An evening of French-Jewish music

Pro Musica Hebraica is an organization devoted to presenting Jewish classical music — much of it lost, forgotten, or rarely performed — in a concert hall setting. It is the project of Charles and Robyn Krauthammer (respectively, the chairman and the chief executive officer). I reported on Pro Musica Hebraica’s November 2009 concert, which featured baroque music from Italy and Holland, here.
Last night, my wife and I attended Pro Musica Hebraica’s final concert of this season. This time, the focus was on French-Jewish music from the 19th and 20th centuries. The performances, all absolutely first rate, were by the Biava Quartet, mezzo-soprano Margaret Mezzacappa, and pianist Konstantin Soukhovetski.
The compositions were by three Jewish composers — Alexandre Tansman, Darius Milhaud, and Charles-Valentin Alkan — plus Maurice Ravel. Ravel was not a Jew, but many people thought he was due to his composition of several Jewish vocal works, which were performed last night.
The two works by Alkan that were presented last night, both deeply religious, represented their first performance in the United States. In fact, they were only recently recovered from manuscripts in the Geneva Conservatory archives. The revival of music such as this is a major purpose of Pro Musica Hebraica.
The highlight of last evening, however, was the performance of Milhaud’s La Creation du Monde. Milhaud was a Jew from Provence whose family roots there, he said, dated back to 600 years before Christ. But his musical roots encompassed not just France and Judaism, but also Brazil and the United States. His exposure to Brazilian folk songs and American jazz inspired him to push French musical impressionism in fascinating new directions.
La Creation du Monde magically embodies these directions. After the performance, one audience member called it “Rhapsody in Genesis,” a reference to its similarity to George Gershwin’s Rhapsody in Blue. But the reference does not do justice to Milhaud, and not only because his composition was first performed (as I understand it) a year before Gershwin’s.
So let’s give the final words on La Creation du Monde to Leonard Bernstein, who famously recorded the piece along with Orchestre National de France, and to Dave Brubeck.
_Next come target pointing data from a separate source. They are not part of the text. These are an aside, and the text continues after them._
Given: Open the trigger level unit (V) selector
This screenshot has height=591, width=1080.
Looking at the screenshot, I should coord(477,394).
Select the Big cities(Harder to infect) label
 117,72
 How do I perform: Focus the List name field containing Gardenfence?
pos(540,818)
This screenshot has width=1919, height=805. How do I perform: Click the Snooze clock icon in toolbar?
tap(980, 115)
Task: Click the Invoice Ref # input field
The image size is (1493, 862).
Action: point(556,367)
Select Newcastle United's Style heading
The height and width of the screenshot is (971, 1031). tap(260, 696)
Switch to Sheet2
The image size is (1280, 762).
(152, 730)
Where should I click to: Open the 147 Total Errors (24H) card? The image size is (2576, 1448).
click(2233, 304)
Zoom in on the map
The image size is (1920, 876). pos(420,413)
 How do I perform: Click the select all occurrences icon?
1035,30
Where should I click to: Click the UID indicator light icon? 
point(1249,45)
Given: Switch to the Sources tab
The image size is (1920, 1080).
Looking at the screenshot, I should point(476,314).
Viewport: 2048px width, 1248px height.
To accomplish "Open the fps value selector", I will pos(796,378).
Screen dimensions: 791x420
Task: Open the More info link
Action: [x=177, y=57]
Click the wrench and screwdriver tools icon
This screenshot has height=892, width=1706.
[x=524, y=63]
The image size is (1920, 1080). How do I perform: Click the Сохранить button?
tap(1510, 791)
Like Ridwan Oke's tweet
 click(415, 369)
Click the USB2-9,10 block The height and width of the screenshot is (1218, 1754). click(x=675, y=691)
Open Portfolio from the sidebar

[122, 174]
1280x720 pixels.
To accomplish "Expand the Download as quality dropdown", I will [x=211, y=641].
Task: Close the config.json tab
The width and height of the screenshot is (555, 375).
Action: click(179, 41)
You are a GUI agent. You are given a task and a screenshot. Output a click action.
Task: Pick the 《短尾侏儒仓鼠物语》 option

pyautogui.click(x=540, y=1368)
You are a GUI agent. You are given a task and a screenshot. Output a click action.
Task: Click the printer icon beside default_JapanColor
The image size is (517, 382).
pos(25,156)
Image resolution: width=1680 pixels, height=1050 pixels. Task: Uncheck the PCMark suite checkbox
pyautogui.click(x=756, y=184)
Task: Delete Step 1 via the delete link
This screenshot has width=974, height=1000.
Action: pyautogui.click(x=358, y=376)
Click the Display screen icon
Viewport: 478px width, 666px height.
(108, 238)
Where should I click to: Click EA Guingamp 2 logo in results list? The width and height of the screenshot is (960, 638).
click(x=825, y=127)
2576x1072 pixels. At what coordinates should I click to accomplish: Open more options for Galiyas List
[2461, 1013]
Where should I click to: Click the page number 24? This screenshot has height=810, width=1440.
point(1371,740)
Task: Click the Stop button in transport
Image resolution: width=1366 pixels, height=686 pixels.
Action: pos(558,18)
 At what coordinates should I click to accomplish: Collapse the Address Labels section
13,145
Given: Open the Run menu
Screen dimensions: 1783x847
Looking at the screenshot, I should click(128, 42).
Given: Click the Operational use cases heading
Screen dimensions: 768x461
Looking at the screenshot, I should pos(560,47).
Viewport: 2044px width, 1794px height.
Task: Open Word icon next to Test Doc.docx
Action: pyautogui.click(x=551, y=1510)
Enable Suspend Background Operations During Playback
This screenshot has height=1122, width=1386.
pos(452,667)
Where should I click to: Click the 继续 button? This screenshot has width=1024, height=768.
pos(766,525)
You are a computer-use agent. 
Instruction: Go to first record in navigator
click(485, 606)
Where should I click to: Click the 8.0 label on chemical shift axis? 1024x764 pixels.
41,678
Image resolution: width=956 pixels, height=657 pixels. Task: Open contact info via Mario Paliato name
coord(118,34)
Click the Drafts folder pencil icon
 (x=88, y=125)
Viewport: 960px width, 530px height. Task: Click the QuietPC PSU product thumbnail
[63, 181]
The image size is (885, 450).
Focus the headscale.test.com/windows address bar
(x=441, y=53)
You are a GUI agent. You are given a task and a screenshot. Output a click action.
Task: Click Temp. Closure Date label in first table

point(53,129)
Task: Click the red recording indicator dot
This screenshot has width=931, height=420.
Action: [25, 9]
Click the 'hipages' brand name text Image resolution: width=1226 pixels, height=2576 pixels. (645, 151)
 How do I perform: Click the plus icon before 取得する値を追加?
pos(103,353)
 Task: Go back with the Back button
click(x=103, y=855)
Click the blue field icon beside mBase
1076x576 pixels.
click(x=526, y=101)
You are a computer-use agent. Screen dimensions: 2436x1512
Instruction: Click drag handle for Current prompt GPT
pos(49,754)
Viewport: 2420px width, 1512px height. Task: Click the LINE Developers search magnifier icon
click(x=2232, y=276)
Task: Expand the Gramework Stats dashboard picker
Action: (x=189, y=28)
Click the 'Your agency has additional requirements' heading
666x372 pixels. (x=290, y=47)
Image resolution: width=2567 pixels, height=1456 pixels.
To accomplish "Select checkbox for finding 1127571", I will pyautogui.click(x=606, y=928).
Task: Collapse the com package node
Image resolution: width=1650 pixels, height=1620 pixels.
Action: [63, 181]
Bernstein wrote:

Out of all this has come one real masterpiece, one full-length, fully developed jazz work that had such character and originally that even today, it sounds as fresh as it did when it was written in 1923. It is a ballet called The Creation of the World, by the brilliant French composer Darius Milhaud. I take the liberty of calling this work a masterpiece because it has the one real requisite of a masterpiece — durability. Among all of those experiments with jazz that Europe flirted with in this period, only The Creation of the World emerges complete, not as a flirtation but as a real love affair with jazz.

Said Brubeck, more simply:

Milhaud’s Creation du Monde was, and remains, the best jazz piece from a classical European composer.

I understand that last night’s concert will air on our local classical music station, WETA, later this year. If I learn the date, I’ll post it.